Five Years On, the Estimand Framework Meets Its Legacy Conventions

The five-year anniversary paper on ICH E9(R1), published in Statistics in Biopharmaceutical Research, arrives at a moment when the field has largely stopped arguing about whether to write an estimand section and started arguing about what the rest of the SAP has to change to make that section honest. The anniversary framing is “where are we with implementation and where to go next.” The honest answer, judging by the wave of papers landing alongside it, is: the easy part is done, and the legacy analytical conventions are next.

Two regulator forums under FDA OCE’s Project SignifiCanT illustrate where the centre of gravity has moved. The June 26, 2025 forum on standard-of-care changes mid-trial — convened with regulators from FDA, Health Canada, MHRA, PEI, and TGA, with EMA, PMDA, ANVISA, HSA, and MOH-Israel observing — drew an explicit estimand-level line between Case A “add-on” designs (SOC in both arms) and Case B “SOC-only-in-control” designs. In Case B, the forum noted, pooled and stratified analyses across pre- and post-SOC-change periods are “generally implausible due to incompatible assumptions,” and non-concurrent data introduces time-trend bias that no amount of stratification dissolves. The academic consensus leaned toward trial restart over adaptive control-arm changes in many scenarios. That is a meaningful shift: the methods literature on subsequent-therapy adjustment (MSMs, IPW, multiple imputation, and now causal ML extensions) has been treated as the answer for years; the regulators in the room treated it as a fallback.

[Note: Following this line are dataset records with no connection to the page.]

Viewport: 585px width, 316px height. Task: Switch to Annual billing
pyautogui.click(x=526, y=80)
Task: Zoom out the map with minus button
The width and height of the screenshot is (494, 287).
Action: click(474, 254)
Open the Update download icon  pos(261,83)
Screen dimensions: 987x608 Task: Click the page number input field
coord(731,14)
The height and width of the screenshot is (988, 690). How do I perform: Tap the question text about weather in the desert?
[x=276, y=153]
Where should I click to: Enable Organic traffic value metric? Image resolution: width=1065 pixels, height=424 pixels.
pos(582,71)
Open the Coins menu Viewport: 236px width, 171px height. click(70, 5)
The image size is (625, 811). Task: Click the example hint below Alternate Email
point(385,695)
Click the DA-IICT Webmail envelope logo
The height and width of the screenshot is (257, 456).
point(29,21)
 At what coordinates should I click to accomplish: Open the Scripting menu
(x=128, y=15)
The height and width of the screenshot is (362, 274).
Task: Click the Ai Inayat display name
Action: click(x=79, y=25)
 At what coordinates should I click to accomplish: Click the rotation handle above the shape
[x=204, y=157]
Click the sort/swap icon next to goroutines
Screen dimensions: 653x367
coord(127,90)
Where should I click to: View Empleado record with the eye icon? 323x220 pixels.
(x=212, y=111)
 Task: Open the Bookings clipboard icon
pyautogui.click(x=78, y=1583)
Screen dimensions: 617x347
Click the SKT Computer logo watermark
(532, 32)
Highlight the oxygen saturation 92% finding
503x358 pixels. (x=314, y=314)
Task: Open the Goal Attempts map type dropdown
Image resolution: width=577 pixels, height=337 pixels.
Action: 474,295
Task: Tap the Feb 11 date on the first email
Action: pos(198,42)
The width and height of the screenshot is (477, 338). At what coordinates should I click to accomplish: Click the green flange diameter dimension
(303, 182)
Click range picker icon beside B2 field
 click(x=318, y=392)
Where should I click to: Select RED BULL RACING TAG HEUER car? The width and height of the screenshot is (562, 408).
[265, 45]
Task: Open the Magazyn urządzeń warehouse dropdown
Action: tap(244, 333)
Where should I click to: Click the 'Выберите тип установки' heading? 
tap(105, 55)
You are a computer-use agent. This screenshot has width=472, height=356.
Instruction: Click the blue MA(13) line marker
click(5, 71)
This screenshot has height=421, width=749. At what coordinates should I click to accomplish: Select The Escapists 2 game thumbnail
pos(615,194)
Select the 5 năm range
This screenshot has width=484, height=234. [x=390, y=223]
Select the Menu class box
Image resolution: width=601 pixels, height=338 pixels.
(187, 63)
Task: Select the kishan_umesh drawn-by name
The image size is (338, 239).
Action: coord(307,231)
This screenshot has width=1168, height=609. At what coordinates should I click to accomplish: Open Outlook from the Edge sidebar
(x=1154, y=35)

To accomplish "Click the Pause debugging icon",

The September 30, 2025 forum on Duration of Response made the same move on a different endpoint. Restricted Mean DoR — a multi-state, ITT-compatible composite of binary response and time-in-response — was the leading candidate to replace responder-only DoR, which has selection bias baked in by construction. The panel was explicit that RMDoR has to be anchored in E9(R1) before the method is selected, and equally explicit that it is the wrong tool for cytostatic agents with low response rates. Useful guardrails, for an endpoint that until recently was reported with little methodological self-consciousness at all.

Where the conventions push back

The substantive shift this cycle is best captured by a focused commentary in the same SBR issue, “Time-to-Event Estimands in Oncology Trials: What’s Censoring Got To Do, Got To Do With It?” (Vol 18 Iss 1, pp. 187–192). The argument is short and uncomfortable: censoring at new anti-cancer therapy, and standard K-M lost-to-follow-up rules, are themselves substantive estimand choices, and they have not been reconciled with the intercurrent-event strategies E9(R1) actually mandates. Censoring is not a technical default. It is a hypothetical-strategy assumption smuggled in under a different name, and it has been smuggled into PFS, OS, EFS, and DOR SAPs for two decades.

A Statistics in Medicine paper on competing events sharpens the point with a simulation: the controlled direct effect targeted by IPCW “censoring by competing events” and the separable direct effect can diverge substantially in magnitude — and can have opposite signs — under the same data-generating process, illustrated on a randomized estrogen-therapy prostate cancer trial. If your causal question is mechanistic and your estimator targets a counterfactual world without competing events, you may be answering a question no clinician asked.

What this means for the next confirmatory programme

The two-trial paradigm gets its own empirical reckoning in a Journal of Clinical Epidemiology systematic review quantifying how often estimands and outcomes shift between Trial 1 and Trial 2, and how regulators handle the discrepancies. If the estimand changes, the two trials are not testing the same question, and the Type I error logic of requiring two positive trials weakens in ways the framework was never asked to absorb. Combine that with the ALTA-1L HRQoL paper showing that censoring-at-discontinuation in PRO analyses leans on a noninformative-censoring assumption “often violated” when discontinuation is driven by progression or toxicity, and the pattern is consistent: the framework has matured faster than the conventions sitting underneath it.

None of this is a regulatory earthquake. It is, more accurately, the slow recognition that the estimand section and the analysis section of the SAP have been in quiet contradiction for some time, and the contradictions are now being named in print.

Protocol read: The framework’s first five years cleared the conceptual ground; the next five will be spent reconciling censoring rules, two-trial pre-specification, and oncology endpoint conventions with the estimands sponsors already claim in labels — and the regulators who attended these forums are no longer treating analytical workarounds as the default answer.

What to do now:

• Audit oncology SAP censoring rules (subsequent therapy, LTFU, competing events) against the declared intercurrent-event strategy; flag any where censoring is doing hypothetical-strategy work without saying so, and hold RMDoR off the primary-endpoint slate outside high-response-rate cytotoxic settings until Project SignifiCanT output lands in guidance-adjacent form.
• For trials with mid-development SOC risk, pre-specify the Case A vs. Case B contingency and the trial-restart trigger before the question is forced by an external approval.
• Before locking Trial 2 of a two-trial programme, document any estimand or endpoint deltas from Trial 1 explicitly — regulators now have a systematic review quantifying how common this is.